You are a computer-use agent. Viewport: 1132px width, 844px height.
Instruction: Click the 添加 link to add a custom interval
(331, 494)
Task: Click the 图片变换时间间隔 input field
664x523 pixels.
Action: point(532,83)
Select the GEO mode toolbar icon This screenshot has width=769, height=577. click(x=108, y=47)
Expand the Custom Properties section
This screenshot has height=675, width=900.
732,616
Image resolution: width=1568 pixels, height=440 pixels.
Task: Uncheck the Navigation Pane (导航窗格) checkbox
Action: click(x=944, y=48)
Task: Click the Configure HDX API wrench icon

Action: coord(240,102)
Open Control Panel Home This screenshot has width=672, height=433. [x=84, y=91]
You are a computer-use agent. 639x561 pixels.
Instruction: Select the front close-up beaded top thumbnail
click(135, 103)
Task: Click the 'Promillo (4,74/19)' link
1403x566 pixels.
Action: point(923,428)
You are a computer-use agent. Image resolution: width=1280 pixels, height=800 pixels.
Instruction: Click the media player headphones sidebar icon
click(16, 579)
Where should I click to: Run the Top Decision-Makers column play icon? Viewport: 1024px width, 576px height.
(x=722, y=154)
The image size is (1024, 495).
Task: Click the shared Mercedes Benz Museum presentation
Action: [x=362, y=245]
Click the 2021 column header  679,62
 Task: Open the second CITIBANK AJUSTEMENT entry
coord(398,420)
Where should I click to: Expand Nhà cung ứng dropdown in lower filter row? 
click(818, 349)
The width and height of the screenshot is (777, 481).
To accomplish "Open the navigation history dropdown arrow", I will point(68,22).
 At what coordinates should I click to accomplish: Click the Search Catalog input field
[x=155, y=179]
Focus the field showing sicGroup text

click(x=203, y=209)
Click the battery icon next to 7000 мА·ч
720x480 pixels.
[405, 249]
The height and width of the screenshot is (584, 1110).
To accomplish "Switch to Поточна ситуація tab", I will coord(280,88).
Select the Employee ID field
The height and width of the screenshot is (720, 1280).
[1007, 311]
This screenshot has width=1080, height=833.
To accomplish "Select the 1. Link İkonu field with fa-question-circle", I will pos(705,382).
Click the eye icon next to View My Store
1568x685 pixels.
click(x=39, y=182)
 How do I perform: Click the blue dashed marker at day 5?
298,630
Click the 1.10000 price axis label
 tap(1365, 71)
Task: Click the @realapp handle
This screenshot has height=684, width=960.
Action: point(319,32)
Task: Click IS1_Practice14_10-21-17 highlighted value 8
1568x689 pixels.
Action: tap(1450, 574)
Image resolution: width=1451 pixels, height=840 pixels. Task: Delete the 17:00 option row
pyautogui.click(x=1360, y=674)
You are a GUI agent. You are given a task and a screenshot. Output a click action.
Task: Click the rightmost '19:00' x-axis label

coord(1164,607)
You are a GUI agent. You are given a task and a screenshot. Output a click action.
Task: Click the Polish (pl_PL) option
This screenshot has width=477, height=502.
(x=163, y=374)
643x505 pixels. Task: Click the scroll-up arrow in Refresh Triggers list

=-=-=-=-=

- [BRIEF]: Give back all of the entries above, unchanged in every word.

- [RESPONSE AREA]:
You are a computer-use agent. Viewport: 1132px width, 844px height.
Instruction: Click the 添加 link to add a custom interval
(331, 494)
Task: Click the 图片变换时间间隔 input field
664x523 pixels.
Action: point(532,83)
Select the GEO mode toolbar icon This screenshot has width=769, height=577. click(x=108, y=47)
Expand the Custom Properties section
This screenshot has height=675, width=900.
732,616
Image resolution: width=1568 pixels, height=440 pixels.
Task: Uncheck the Navigation Pane (导航窗格) checkbox
Action: click(x=944, y=48)
Task: Click the Configure HDX API wrench icon

Action: coord(240,102)
Open Control Panel Home This screenshot has width=672, height=433. [x=84, y=91]
You are a computer-use agent. 639x561 pixels.
Instruction: Select the front close-up beaded top thumbnail
click(135, 103)
Task: Click the 'Promillo (4,74/19)' link
1403x566 pixels.
Action: point(923,428)
You are a computer-use agent. Image resolution: width=1280 pixels, height=800 pixels.
Instruction: Click the media player headphones sidebar icon
click(16, 579)
Where should I click to: Run the Top Decision-Makers column play icon? Viewport: 1024px width, 576px height.
(x=722, y=154)
The image size is (1024, 495).
Task: Click the shared Mercedes Benz Museum presentation
Action: [x=362, y=245]
Click the 2021 column header  679,62
 Task: Open the second CITIBANK AJUSTEMENT entry
coord(398,420)
Where should I click to: Expand Nhà cung ứng dropdown in lower filter row? 
click(818, 349)
The width and height of the screenshot is (777, 481).
To accomplish "Open the navigation history dropdown arrow", I will point(68,22).
 At what coordinates should I click to accomplish: Click the Search Catalog input field
[x=155, y=179]
Focus the field showing sicGroup text

click(x=203, y=209)
Click the battery icon next to 7000 мА·ч
720x480 pixels.
[405, 249]
The height and width of the screenshot is (584, 1110).
To accomplish "Switch to Поточна ситуація tab", I will coord(280,88).
Select the Employee ID field
The height and width of the screenshot is (720, 1280).
[1007, 311]
This screenshot has width=1080, height=833.
To accomplish "Select the 1. Link İkonu field with fa-question-circle", I will pos(705,382).
Click the eye icon next to View My Store
1568x685 pixels.
click(x=39, y=182)
 How do I perform: Click the blue dashed marker at day 5?
298,630
Click the 1.10000 price axis label
 tap(1365, 71)
Task: Click the @realapp handle
This screenshot has height=684, width=960.
Action: point(319,32)
Task: Click IS1_Practice14_10-21-17 highlighted value 8
1568x689 pixels.
Action: tap(1450, 574)
Image resolution: width=1451 pixels, height=840 pixels. Task: Delete the 17:00 option row
pyautogui.click(x=1360, y=674)
You are a GUI agent. You are given a task and a screenshot. Output a click action.
Task: Click the rightmost '19:00' x-axis label

coord(1164,607)
You are a GUI agent. You are given a task and a screenshot. Output a click action.
Task: Click the Polish (pl_PL) option
This screenshot has width=477, height=502.
(x=163, y=374)
643x505 pixels. Task: Click the scroll-up arrow in Refresh Triggers list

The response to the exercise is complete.